In the '--simple-values' case, the command is supposed to print the
name, type, and value of variables with simple types, and print only the
name and type of variables with compound types.
The '--simple-values' argument ought to be suitable for IDEs that need
to update their user interface with the program's call stack every time
the program stops. However, it does not take C++ reference types into
account, and this makes the argument unsuitable for this purpose.
For example, consider the following C++ program:
struct s {
int v[10];
};
int
sum(const struct s &s)
{
int total = 0;
for (int i = 0; i < 10; ++i) total += s.v[i];
return total;
}
int
main(void)
{
struct s s = { { 1, 2, 3, 4, 5, 6, 7, 8, 9, 10 } };
return sum(s);
}
If we start GDB in MI mode and continue to 'sum', the behaviour of
'-stack-list-arguments' is as follows:
(gdb)
-stack-list-arguments --simple-values
^done,stack-args=[frame={level="0",args=[{name="s",type="const s &",value="@0x7fffffffe310: {v = {1, 2, 3, 4, 5, 6, 7, 8, 9, 10}}"}]},frame={level="1",args=[]}]

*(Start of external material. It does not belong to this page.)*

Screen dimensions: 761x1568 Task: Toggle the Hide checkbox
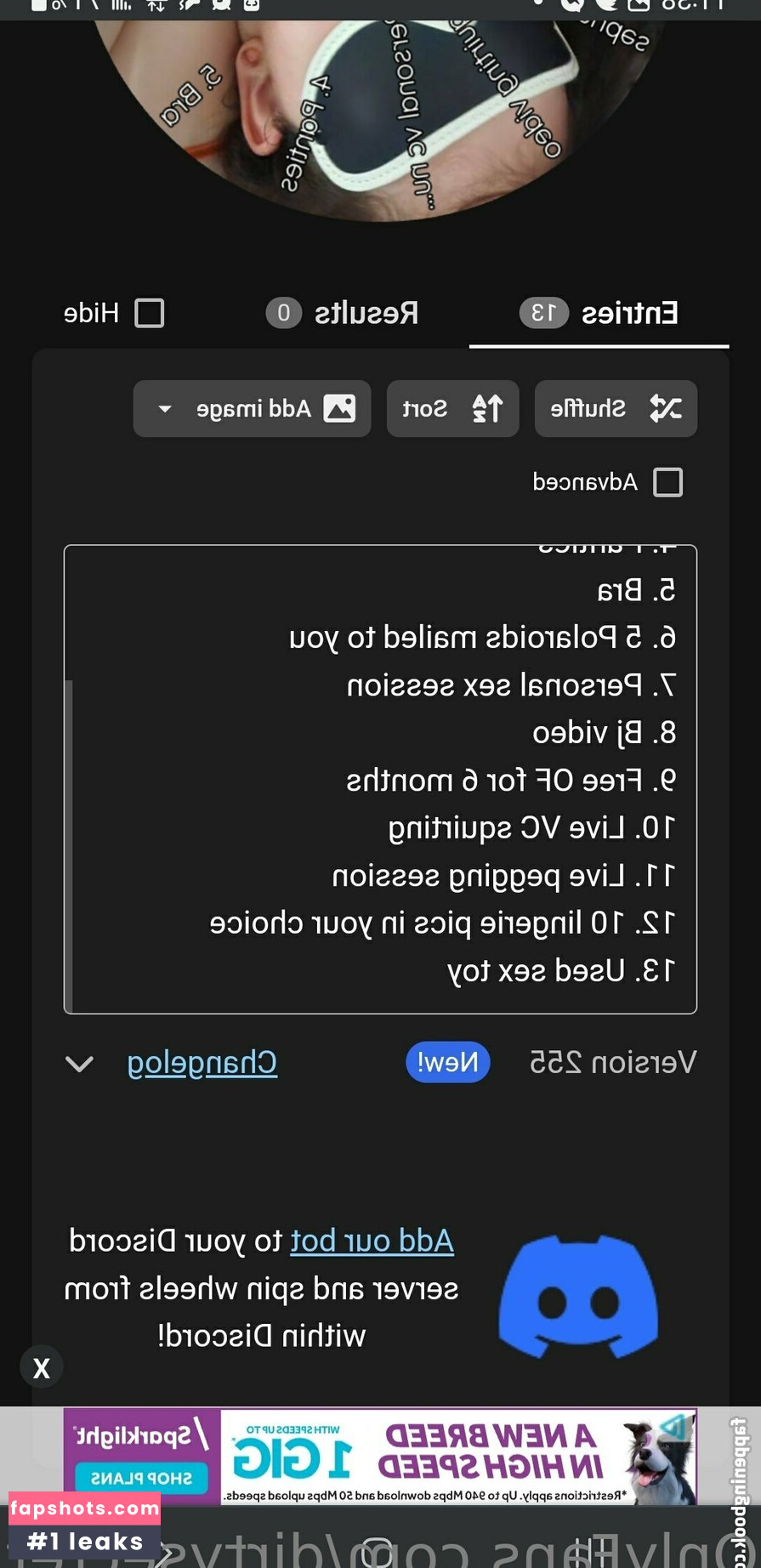(x=150, y=313)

Note that the value of the argument 's' was printed, even though 's' is
a reference to a structure, which is not a simple value.

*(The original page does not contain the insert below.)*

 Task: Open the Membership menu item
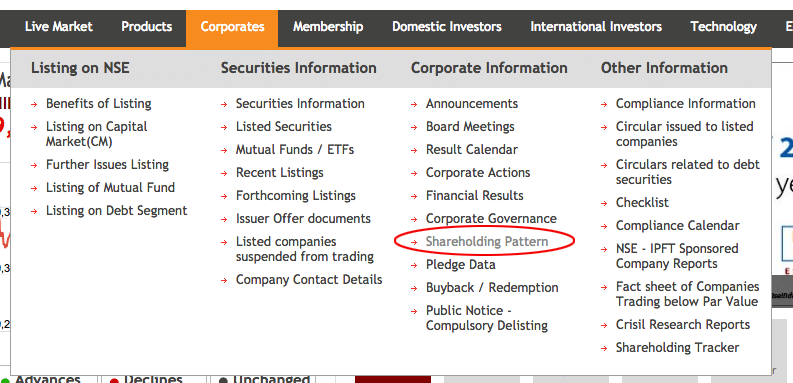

See https://github.com/microsoft/MIEngine/pull/673 for a case where this
behaviour caused Microsoft to avoid the use of '--simple-values' in
their MIEngine debug adapter, because it caused Visual Studio Code to
take too long to refresh the call stack in the user interface.
SOLUTIONS
There are two ways we could fix this problem, depending on whether we
consider the current behaviour to be a bug.
1. If the current behaviour is a bug, then we can update the behaviour
of '--simple-values' so that it takes reference types into account:
that is, a value is simple if it is neither an array, struct, or
union, nor a reference to an array, struct or union.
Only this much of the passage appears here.